Removing a several hundred pound outboard engine from the back of a boat’s transom is a daunting task. Save the backs of you and your friends from lifting such an awkward and heavy weight. There are several types of engine hoists cranes to select from, but we recommend using a hoist with a stand like you see here in the photo, and they can be purchased for a few hundred dollars or rented for usually less than a $100 for a week. You can buy ceiling mounted hoists, but we don’t recommend using a hoist that attaches to the rafters in your garage. Rafters are not designed to hold that amount of weight, even if you distribute the weight across several rafters.
Most motor manufactures recommend using a lifting eye, also known as a flywheel puller, which attaches to the top of the engine. They can be purchased as a service tool from your favorite marine distributor or dozens of places online. Take the outboard cover off, remove the service cover from the top, and there may be a plastic cap that covers the hole where you screw the lifting eye into and it should be located in the center of the motor’s flywheel. Some engines even have them permanently attached to the engine block.
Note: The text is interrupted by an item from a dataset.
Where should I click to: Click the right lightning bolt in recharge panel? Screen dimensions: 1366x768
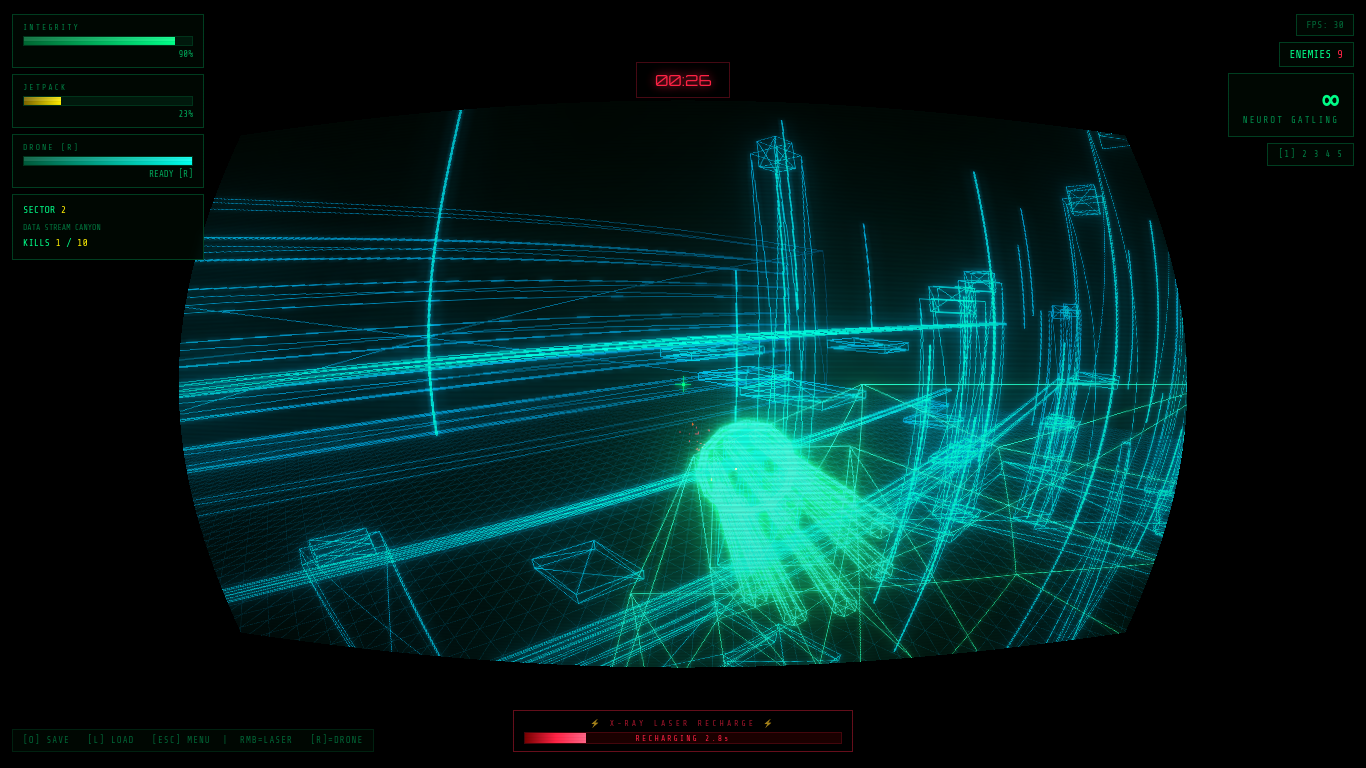point(768,723)

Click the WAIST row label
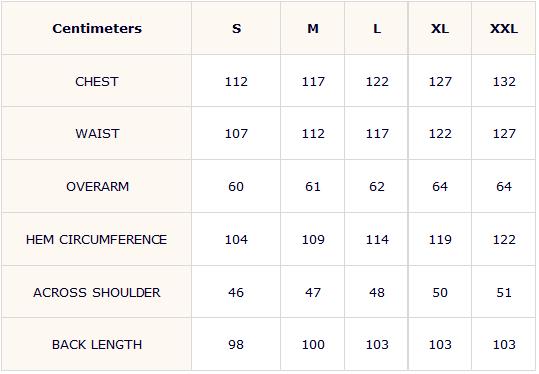[97, 133]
Many times, especially with older boats, treated marine wood may have been used in the transom. Over time, the mounting bolts may allow water to seep in, so it’s very important when replacing your motors that you also check the integrity of the transom. This can simply be done by using a small hammer or piece of solid plastic rod to gently tap all the surfaces on the outside of the transom. Listen for changes in sound – most often you will hear a sharp “pop” as contact is made. If you hear more of a dull thud sound, there may be some delamination or other issues with the transom material that you can’t see. If you have concerns, you may also want to hire a Marine Surveyor to do a more thorough check of the transom as well as the entire boat.